免疫療法は考え方としては理に適っており、これまでも試行錯誤されていたようですが、やっと最近5年間で目覚ましい進歩を遂げているらしいのです!

最近5年間では、患者さんの免疫細胞をの力を強め、「免疫細胞が腫瘍を探し出して破壊する作用」が高まり、生存率が数か月から数年に伸びると言う好成績をあげています。

ちなみに免疫療法には大きく分けて「3つの柱」があるようです。以下にそれぞれについて紹介します。

 

①免疫チェックポイント阻害剤

免疫反応というものは、活発になりすぎると普通の細胞まで攻撃し、人間を自滅させるような働きもあるようです(※実際にその様な病気もあります)。それを防ぐために、数種類ある免疫細胞のうちの「T細胞」は複数の「チェックポイント」をパスしないとフルパワーを出せないようにブレーキがかかっているとのことです。

そして、がん細胞がそれを巧みに利用し、T細胞に攻撃されないように身を守っています。具体的には、T細胞は細胞表面のタンパク質を目印にして「攻撃して良いか悪いか?」を判断しており、がん細胞がT細胞に攻撃されないための特殊なタンパク質を表面に持っているとのこと。
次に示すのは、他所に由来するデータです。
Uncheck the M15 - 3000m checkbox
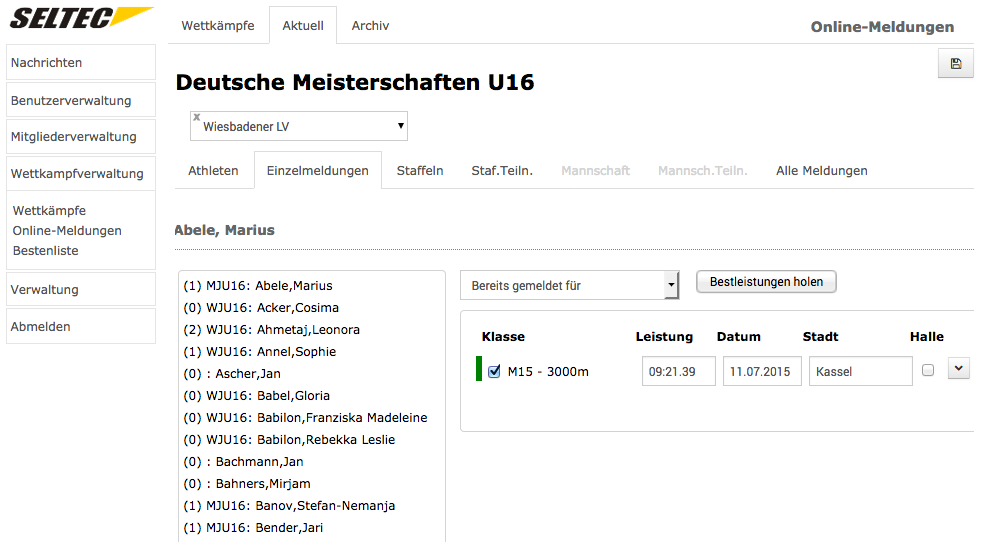This screenshot has height=542, width=983. [494, 372]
がん細胞は、近づいてきたT細胞にその特殊なタンパク質を渡すことで攻撃から免れます。そこで「人工的につくった抗体」がブロックすることで、がん細胞が「特殊なタンパク質」をT細胞に渡すことを防ぎます。

それによってT細胞にがん細胞を攻撃させるように仕向けるのです。

 

②樹状細胞ワクチン

樹状細胞は体内をパトロールして、攻撃すべき細胞を免疫細胞に知らせる働きをしています(※超ザックリ解説です)。 その時の目印が「抗原」と呼ばれるタンパク質です。

樹状細胞ワクチンとは、がん患者から「がん細胞」と「未成熟の樹状細胞」を取り出し、実験室で「がん細胞だけに見られる抗原」を見つけて樹状細胞にその抗原を与えて再び体内に戻します。
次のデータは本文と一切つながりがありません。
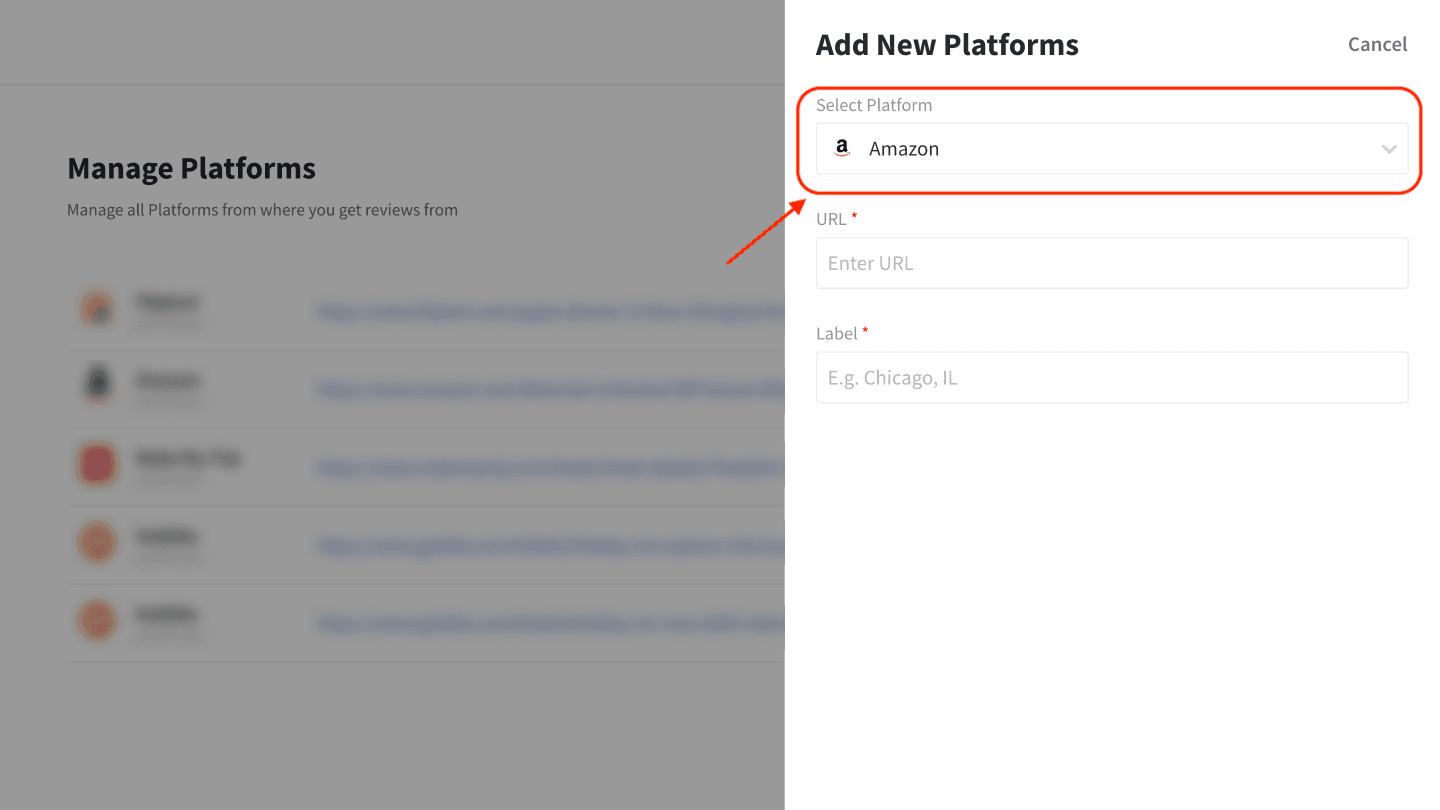Viewport: 1440px width, 810px height.
Task: Click the Amazon logo in the platform selector
Action: point(842,149)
そうすると、樹状細胞が「この抗原を持つ細胞を破壊せよ!」と、免疫細胞に命令をし始め、免疫細胞ががん細胞を攻撃するようになります。これが「樹状細胞ワクチン」です。

 

③キメラ抗原受容体発現T細胞(CAR-T)

キメラ抗原受容体発現T細胞(以下CAR-T細胞)とは、ザックリ言うと、人工的に改造した「T細胞」のことらしいです。患者から取り出したT細胞を無害なウィルスと感染させて「改変」させると、がん細胞の目印の抗原の受容体ができて、パワーアップします。それを患者さんの体内に戻し、がん細胞を攻撃させると言うものです。

ウィルスに感染させると言うのが、素人的には少し怖い気もします。しかし、この治療法を試験した進行性白血病患者の、なんと90%で「がんが一掃された」らしいです!

 

免疫療法の第4の柱?「がん光治療」

以上のように目覚ましい発展を遂げるがん免疫療法。上で紹介した3つのアプローチ以外でも、新たな手法が研究されているようです。その1つが「がん光治療」です。

 

mainichi.jp

 

がん細胞への攻撃にブレーキをかける「制御性T細胞」は上述したように、がん細胞を攻撃しない目印となるタンパク質(抗体)を持っています。これに特定の波長の近赤外線を照射することにより、化学変化をさせて体内に戻します。その後は体外から同じ波長の近赤外線をあてるだけで、がんが消えるそうです。

その理由は、「近赤外線によって制御性T細胞が減少してリンパ球のブレーキがはずれて、がんを攻撃できるようになる」からだと言うことです。

まだマウスによる実験段階ですが、3年以内の人間への臨床試験を目指しているようです。転移したがんにも効果があるとのことで、非常に期待されます。

 

まとめ

がん免疫療法とは、人間が本来持っている免疫力を利用した治療法ですので、抗がん剤治療よりも副作用が少ないと言われます。ただし副作用がゼロではなく、免疫が過剰になり、健康な細胞まで攻撃することもあるようです。

抗がん剤も、最近では「狙ったがん細胞だけ破壊する」と言う機能を持つものも開発されていますので、がんの種類や患者の状況に応じて色々と使い分けられることになるのでしょう。

がんの治療は近年、目覚ましい進歩を遂げていますが、一方で、全ての医者が進歩に追いつけている訳ではないのも事実です。

私も親や親せきをがんで亡くしていますが、やはり「当事者」になってしまうと、精神的に追い詰められて余裕がなくなってしまいます。そうなると最新の治療法を自分なりに調べる事もできなくなり、「医者だけが頼り」と言う状態になってしまいます。

しかし全ての医者が最新の治療方法に精通している訳ではなく、特に地方では最新の治療は望めません。ですので、自分や家族が健康なうちに、なるべく「がんの最新治療」に興味を持っておくことをお勧めします。

どんな治療方法があって、どの病院へ行けば良いのか?を知っておけば、いざと言う時に絶対役に立つと思います。